2. The method of claim 1, wherein the provided phosphoric acid solution is first treated, or pre-treated, with a clarification process or a filtering process, or a clarification aid in order to remove suspended solids.

3. The method of claim 1, further comprising selectively removing or eluting the rare earth components, or mixture of rare earth components, from the second continuous ion exchange system comprising a strong cationic exchange resin resulting in a second eluate containing substantially only the rare earth components with no or minimal minor element components, or mixture of minor element components.

4. The method of claim 3, further comprising contacting the second eluate with a third continuous ion exchange system comprising a strong cationic exchange resin operating in a chromatographic mode, wherein the strong cationic exchange resin comprises a resin with a specific affinity for one or more rare earth components, or mixtures of rare earth components, and wherein the third continuous ion exchange system comprising a strong cationic exchange resin operating in a chromatographic mode selectively binds one or more rare earth components, or mixtures of rare earth components, and separates the rare earth components, or the mixtures of rare earth components, from each other.

5. The method of claim 4, further comprising removing one or a specific mixed group of the rare earth components from the third continuous ion exchange system comprising a strong cationic exchange resin operating in the chromatographic mode by eluting the strong cation resin with an organic complexing solution, optionally an ammonium glycolate, resulting in a solution containing only one or substantially a specific mixed group of target rare earth components, to the exclusion of the other remaining rare earth components, and resulting in a solution substantially lacking or having minimal amounts of the minor element components, or the mixture of minor element components.

6. The method of claim 5, wherein the solution containing specific rare earth components is a solution from which a rare earth salt can be precipitated.

7. The method of claim 5, further comprising contacting the solution containing specific rare earth components with one or more other ion exchange systems, operating in a chromatographic mode to further separate rare earth components from each other or to produce more purified rare earth components, or mixtures of rare earth components.

8. The method of claim 1, wherein the first continuous ion exchange system comprising a strong cationic exchange resin primarily binds the rare earth components, or mixtures of rare earth components, along with one or more minor element components or mixture of minor element components.

9. The method of claim 1, wherein the first and the second continuous ion exchange systems comprising a strong cationic exchange resin comprise a gel polystyrene crosslinked with divinylbenzene and a sulfonic acid functional group.

10. The method of claim 1, wherein the first continuous ion exchange system comprising a strong cationic exchange resin of step (b) capable of binding the rare earth components, or mixture of rare earth components, and one or more minor element components or mixture of minor element components, comprises beads, wires, meshes, nanobeads, nanotubes, nanowires, or hydrogels.

11. The method of claim 1, wherein in step (c) the strong acid comprises: a sulfuric acid in the concentration range of about 15% to about 40%.

12. The method of claim 1, wherein in step (c) the strong acid comprises: a nitric acid in a concentration range of about 15% to about 30%.

13. The method of claim 1, wherein in step (c) the strong acid comprises: a hydrochloric acid in a concentration range of about 15% to about 30%.

14. The method of claim 1, wherein in step (d) an effluent is produced that is substantially free of the rare earth components, or mixture of rare earth components, and one or more minor element components or the mixture of minor element components, and substantially most of the rare earth components, or mixture of rare earth components, and one or more minor element components or the mixture of minor element components, are bound to the first continuous ion exchange system comprising a strong cationic exchange resin.

Available data
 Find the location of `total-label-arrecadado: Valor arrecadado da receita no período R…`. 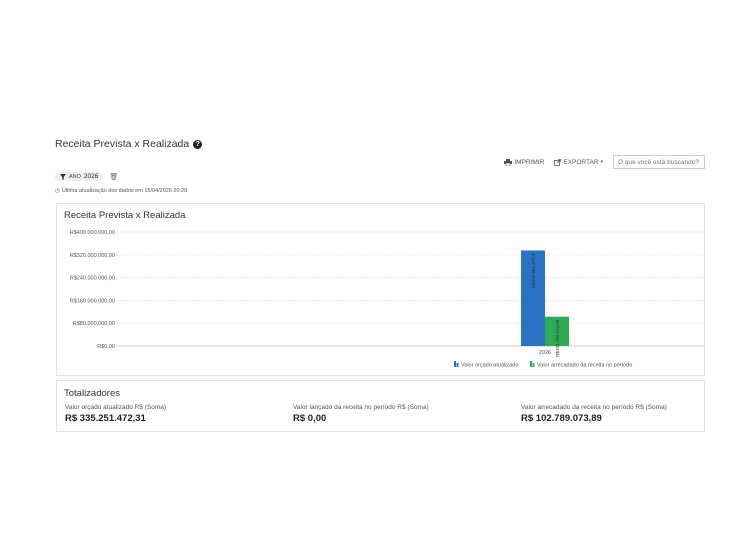

total-label-arrecadado: Valor arrecadado da receita no período R… is located at coordinates (594, 408).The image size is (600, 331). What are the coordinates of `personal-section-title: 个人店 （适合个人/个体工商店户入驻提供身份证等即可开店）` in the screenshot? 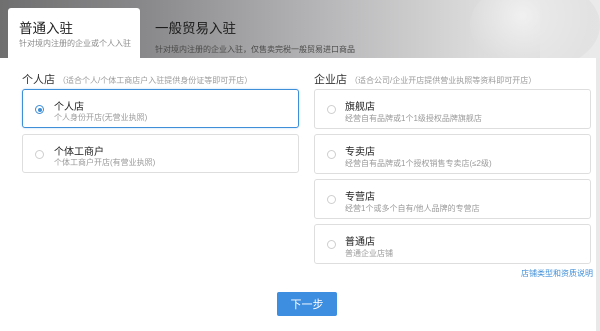 It's located at (137, 79).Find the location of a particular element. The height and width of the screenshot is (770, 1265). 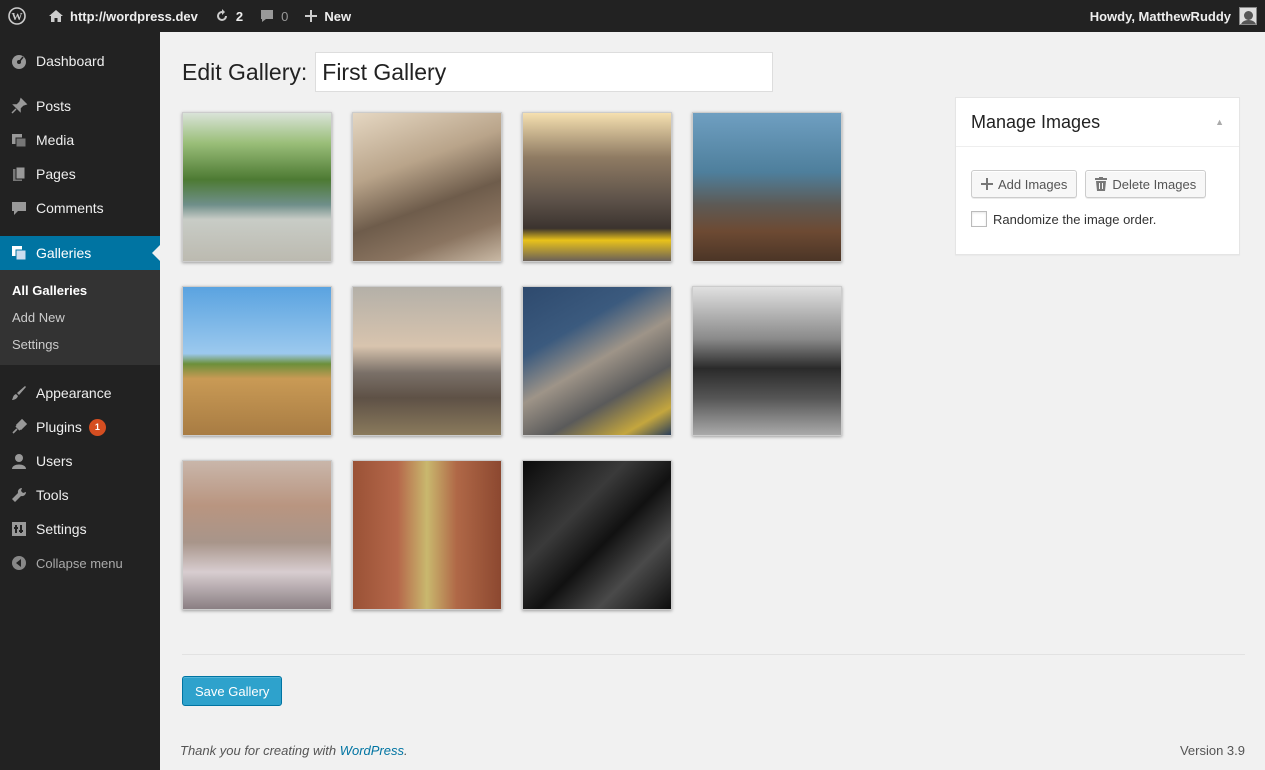

site-link: http://wordpress.dev is located at coordinates (123, 16).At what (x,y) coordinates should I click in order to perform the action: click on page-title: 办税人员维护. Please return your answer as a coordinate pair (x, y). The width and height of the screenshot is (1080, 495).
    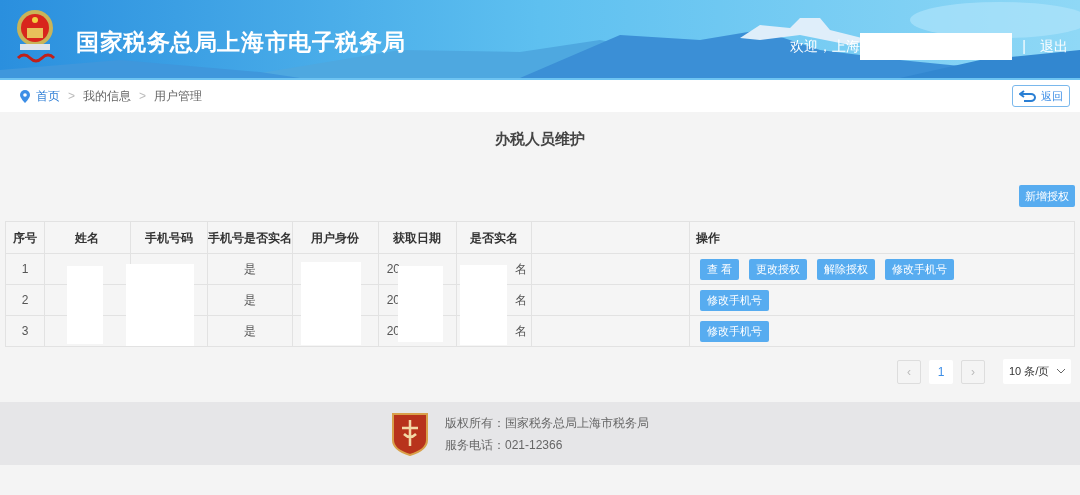
    Looking at the image, I should click on (540, 139).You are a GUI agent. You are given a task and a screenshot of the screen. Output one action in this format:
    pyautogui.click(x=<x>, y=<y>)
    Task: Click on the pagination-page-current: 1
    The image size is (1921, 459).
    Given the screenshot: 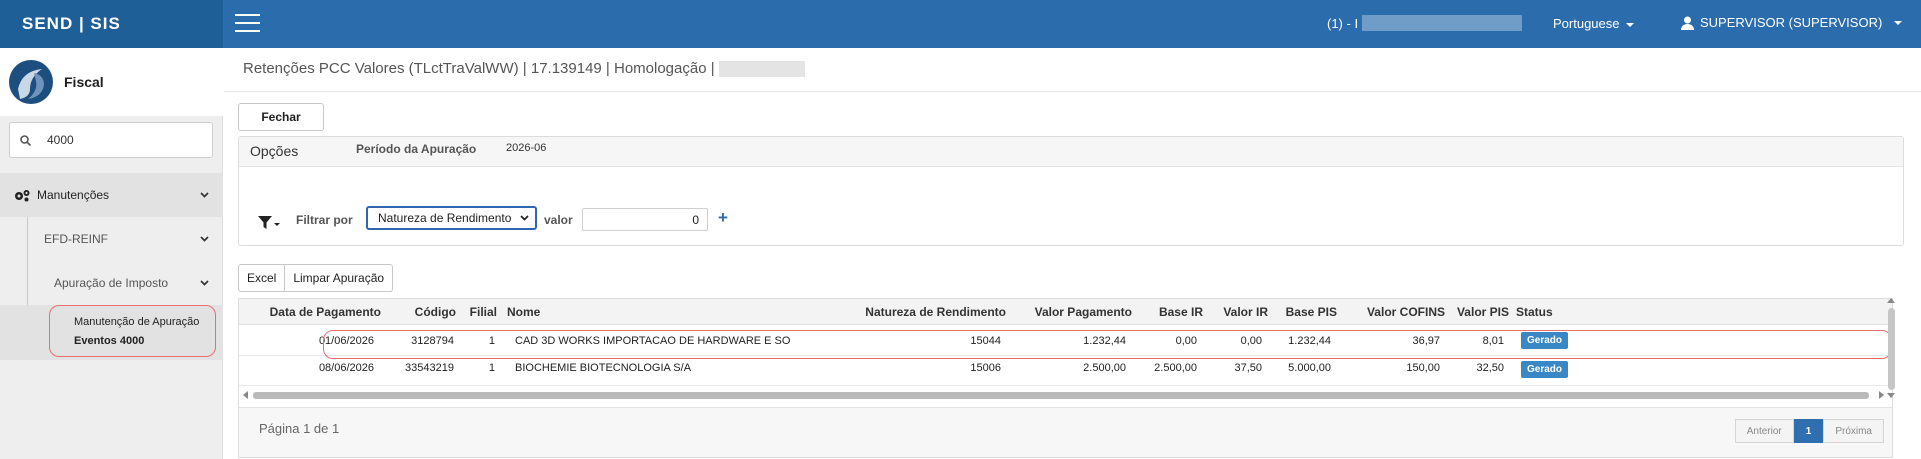 What is the action you would take?
    pyautogui.click(x=1808, y=431)
    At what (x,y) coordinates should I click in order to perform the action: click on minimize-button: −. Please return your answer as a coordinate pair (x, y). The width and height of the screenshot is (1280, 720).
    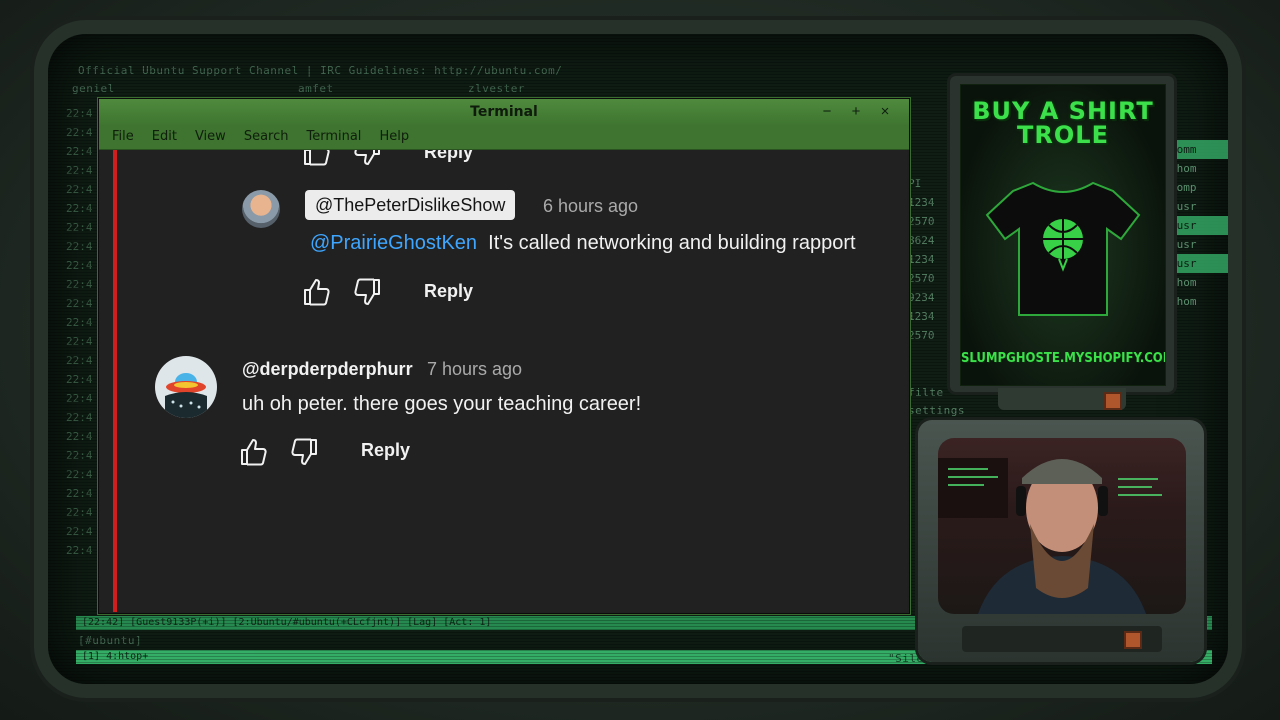
    Looking at the image, I should click on (827, 112).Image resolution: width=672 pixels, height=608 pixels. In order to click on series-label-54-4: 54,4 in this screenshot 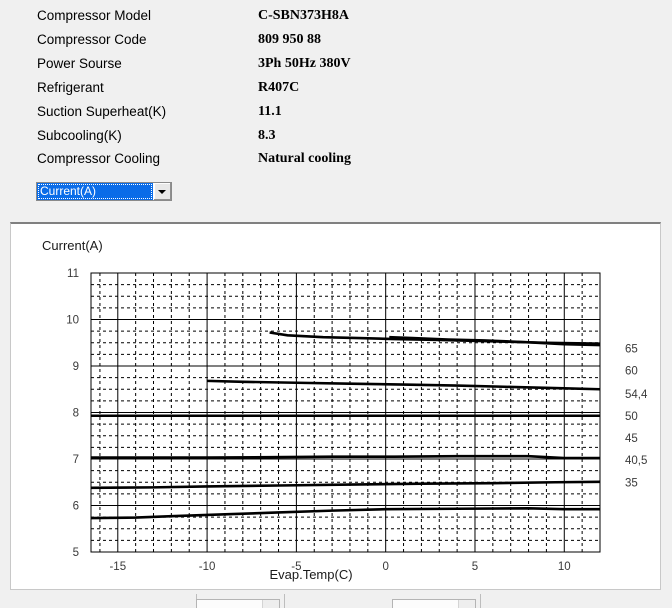, I will do `click(636, 395)`.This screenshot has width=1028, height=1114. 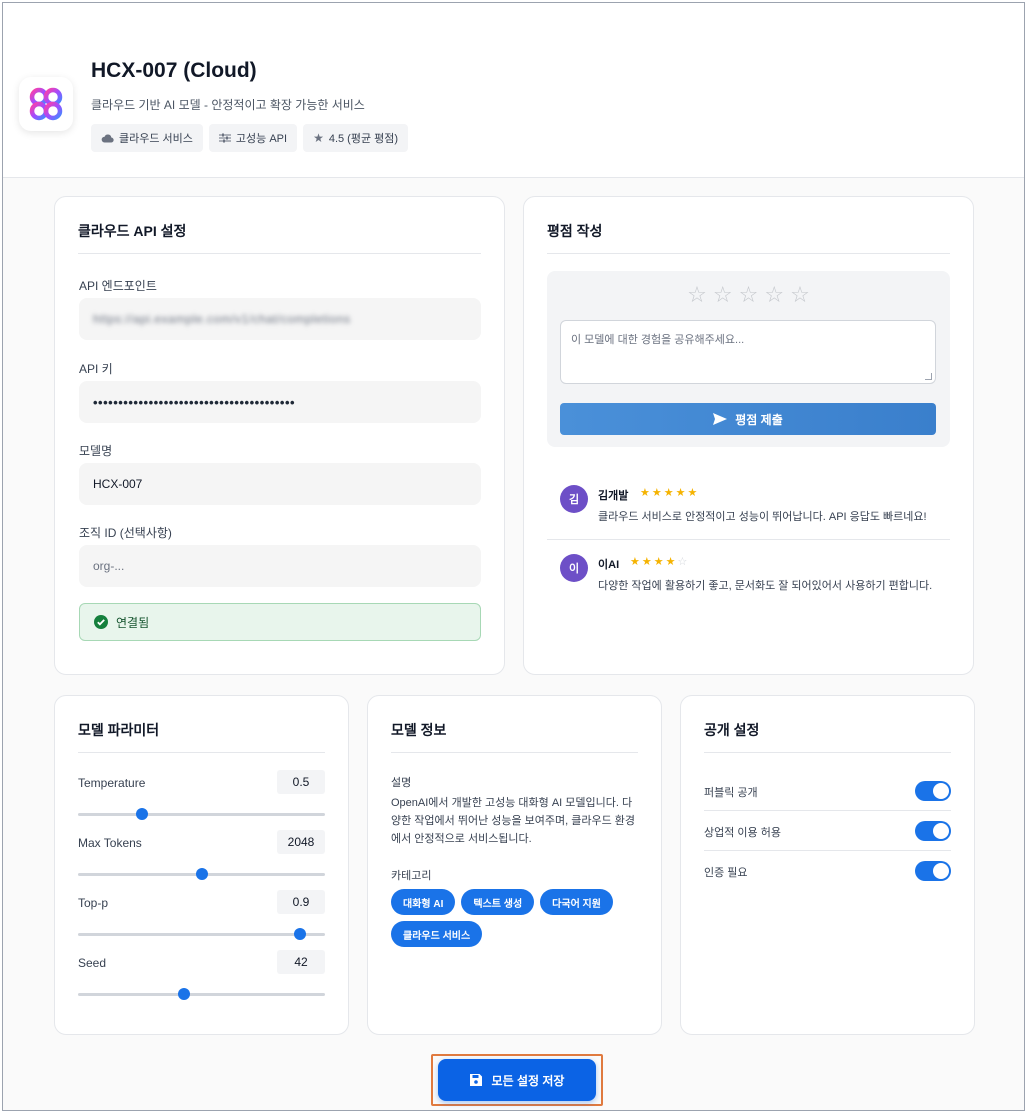 What do you see at coordinates (301, 842) in the screenshot?
I see `param-value-input: 2048` at bounding box center [301, 842].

Exercise prompt
Can you write out the portion of the patent claims above word for word, starting with "10. The method" and going on through "nanowires, or hydrogels."?

Solved problem
10. The method of claim 1, wherein the first continuous ion exchange system comprising a strong cationic exchange resin of step (b) capable of binding the rare earth components, or mixture of rare earth components, and one or more minor element components or mixture of minor element components, comprises beads, wires, meshes, nanobeads, nanotubes, nanowires, or hydrogels.